Pregnancy Skiing, Aspen-Style
- Editors of FitBump
- Feb 16 2015
- 0 comments
In a town like Aspen, Colorado—where the ski season stretches from November to mid-April and most days are scheduled around slope time—packing away your skis for an entire pregnancy just isn’t an option.
“I conceived in February 2013 and skied until the mountain closed in April, when I was two months pregnant,” says Tess Weaver Strokes, an Aspen resident, expert skier and senior writer at Freeskier magazine. “I would have continued longer had the ski season not come to an end. My friend skied until she was 33 weeks pregnant. By then she had to have someone else buckle her boots. She wore large ski pants belted below her bump and her husband’s ski jacket.”
So how do the super-active women of Aspen negotiate, say, a black diamond run in their second trimester? Weaver gives us the lowdown on how to stay on the slopes.
Most people in Aspen are supportive of pregnant skiers, but people who don’t live in the mountains often don’t understand. I’m sure any pregnant skier has received disapproving glances or comments from tourists or family or friends who don’t ski. If you’re an advanced or expert skier, you often feel safer skiing than you do walking on an icy sidewalk!
For advanced skiers, the main concern while skiing pregnant is another skier crashing into them. Minimize this risk by skiing on weekdays or skiing early in the morning or late in the day, when the slopes are emptiest. Pregnant skiers often stick to groomed slopes, or pristine powder, rather than jarring moguls or crud that might jostle the baby or increase the risk of a fall.
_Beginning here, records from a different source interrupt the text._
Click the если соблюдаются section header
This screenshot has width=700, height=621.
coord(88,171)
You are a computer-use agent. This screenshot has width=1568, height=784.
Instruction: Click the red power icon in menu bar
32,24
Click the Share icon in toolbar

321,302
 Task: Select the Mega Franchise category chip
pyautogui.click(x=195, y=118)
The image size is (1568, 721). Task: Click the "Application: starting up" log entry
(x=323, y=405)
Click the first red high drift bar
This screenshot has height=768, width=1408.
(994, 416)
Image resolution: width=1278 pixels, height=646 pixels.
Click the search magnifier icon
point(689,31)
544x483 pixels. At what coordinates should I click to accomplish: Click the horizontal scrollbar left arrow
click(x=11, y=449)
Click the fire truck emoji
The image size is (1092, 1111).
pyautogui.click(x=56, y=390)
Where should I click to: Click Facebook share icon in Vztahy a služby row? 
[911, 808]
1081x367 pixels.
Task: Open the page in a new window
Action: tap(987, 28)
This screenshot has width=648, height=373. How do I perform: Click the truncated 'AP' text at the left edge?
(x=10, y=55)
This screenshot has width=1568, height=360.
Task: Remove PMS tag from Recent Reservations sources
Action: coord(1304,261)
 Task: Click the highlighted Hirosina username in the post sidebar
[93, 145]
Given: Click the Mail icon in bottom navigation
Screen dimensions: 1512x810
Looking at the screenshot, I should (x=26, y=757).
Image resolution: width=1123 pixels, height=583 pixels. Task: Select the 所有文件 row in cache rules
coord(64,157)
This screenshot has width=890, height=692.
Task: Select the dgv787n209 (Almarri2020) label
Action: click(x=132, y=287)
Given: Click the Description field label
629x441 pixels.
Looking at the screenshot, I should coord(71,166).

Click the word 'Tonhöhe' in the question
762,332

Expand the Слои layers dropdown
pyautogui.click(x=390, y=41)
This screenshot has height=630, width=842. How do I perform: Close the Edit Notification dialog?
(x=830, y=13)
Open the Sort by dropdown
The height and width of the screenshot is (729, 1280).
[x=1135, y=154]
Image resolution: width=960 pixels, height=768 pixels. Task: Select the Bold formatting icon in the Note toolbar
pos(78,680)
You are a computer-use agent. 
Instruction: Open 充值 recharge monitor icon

Skiing is ideal, but cross-country skiing, snowshoeing and hiking can fill the gap. Uphill skiing is growing in popularity; skiers attach skins to the base of their skis, which grip the snow and allow them to ascend a slope. It is low-impact, relatively safe and a lot more fun than the gym. Winter hiking is great during pregnancy and postpartum with a bundled-up baby. A lot of the winter hiking trails are used heavily in Aspen, so it’s best to wear Yaktrax or some kind of hiking cleats for stabilization.
I delivered on November 9 and skied 17 days later. I felt more fragile than usual, but it was wonderful to get some fresh air and do what I love most. I took it easy for another month and then felt back to normal by the New Year. I practiced yoga throughout the season to strengthen my core and skied uphill and hiked for my cardio workouts.
I grew up skiing with my family and ski racing in Bend, Oregon. Skiing has always been a major part of my life, so even when I was pregnant I couldn’t imagine not doing it. I never felt that I was putting my baby in danger. When I was carrying a little extra weight, I loved the weightlessness of sliding down a slope. I loved the fresh air and sunshine. I am at my happiest when skiing, and I think those positive vibes were great for my mental game and for the baby.